Eloïse (amusée) : Et pour le coup, c’est pas nous…

Cassandra (à Juliette) : Comment ça ? C’est la Johanna dont tu m’avais parlé ?

Juliette : Oui. Et je te laisse imaginer comme Flora a pu réagir quand elle a découvert qu’elle s’était fait pipeauter par Roméo et par la gamine…

Eloïse (réjouie) : Pauvre Johanna…

Cassandra (inquiète) : Qu’est-ce qui lui est arrivé ?

Juliette : Elle a spontanément demandé une mutation…

Eloïse : Oui, pour la succursale slovène de leur entreprise…


(Les lumières se rallument. Sur l’estrade, Yul et Magnus entrent.)


Yul : Je t’en prie, mon bon Mercutio, retirons-nous…


(Sur le côté de la scène, derrière un rideau, Roméo, Flora et Alberto se désaltèrent et paraissent discuter à voix basse.)


Yul : La journée est chaude ; les Capulet sont dehors, et, si nous les rencontrons, nous ne pourrons pas éviter une querelle : car, dans ces jours de chaleur, le sang est furieusement excité !


(Sur le côté de la scène, Flora se serre contre Roméo.)

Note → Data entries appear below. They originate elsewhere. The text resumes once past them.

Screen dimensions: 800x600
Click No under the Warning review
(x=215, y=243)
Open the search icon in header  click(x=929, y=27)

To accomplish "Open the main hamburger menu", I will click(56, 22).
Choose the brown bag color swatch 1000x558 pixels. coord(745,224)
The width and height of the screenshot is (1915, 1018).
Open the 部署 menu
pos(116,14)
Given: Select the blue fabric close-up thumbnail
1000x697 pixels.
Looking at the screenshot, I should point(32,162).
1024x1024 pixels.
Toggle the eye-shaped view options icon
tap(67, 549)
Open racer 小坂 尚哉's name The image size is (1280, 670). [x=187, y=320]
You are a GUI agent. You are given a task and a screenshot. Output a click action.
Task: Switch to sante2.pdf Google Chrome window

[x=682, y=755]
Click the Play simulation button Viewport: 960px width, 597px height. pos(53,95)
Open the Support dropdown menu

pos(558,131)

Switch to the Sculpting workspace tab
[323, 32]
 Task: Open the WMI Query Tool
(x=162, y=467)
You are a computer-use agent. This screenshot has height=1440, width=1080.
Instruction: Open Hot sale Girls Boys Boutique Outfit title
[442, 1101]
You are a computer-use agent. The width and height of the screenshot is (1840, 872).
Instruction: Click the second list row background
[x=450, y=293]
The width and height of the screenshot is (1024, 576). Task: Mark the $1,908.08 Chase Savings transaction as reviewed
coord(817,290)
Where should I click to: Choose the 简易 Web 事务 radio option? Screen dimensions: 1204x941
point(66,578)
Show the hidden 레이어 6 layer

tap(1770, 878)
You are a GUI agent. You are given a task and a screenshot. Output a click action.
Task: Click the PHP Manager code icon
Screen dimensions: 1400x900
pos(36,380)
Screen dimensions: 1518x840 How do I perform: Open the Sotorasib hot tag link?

Cassandra : Eh, regardez Flora !

Magnus : Tu m’as tout l’air d’un de ces gaillards qui, dès qu’ils entrent dans une taverne…

Juliette : T’en fais pas…

Magnus : …me flanquent leur épée sur la table en disant…


(Flora fait mine d’embrasser Roméo. Cassandra tourne un regard inquiet vers Eloïse.)


Magnus : Dieu veuille que je n’en aie pas besoin !

Eloïse : Elle essaie désespérément plein de trucs, mais on s’est assuré le soutien d’Alberto…


(Alberto embrasse soudain pompeusement Roméo. Quelques rires fusent de l’assemblée des spectateurs, déstabilisant Magnus et Yul. Flora et Roméo soupirent profondément.)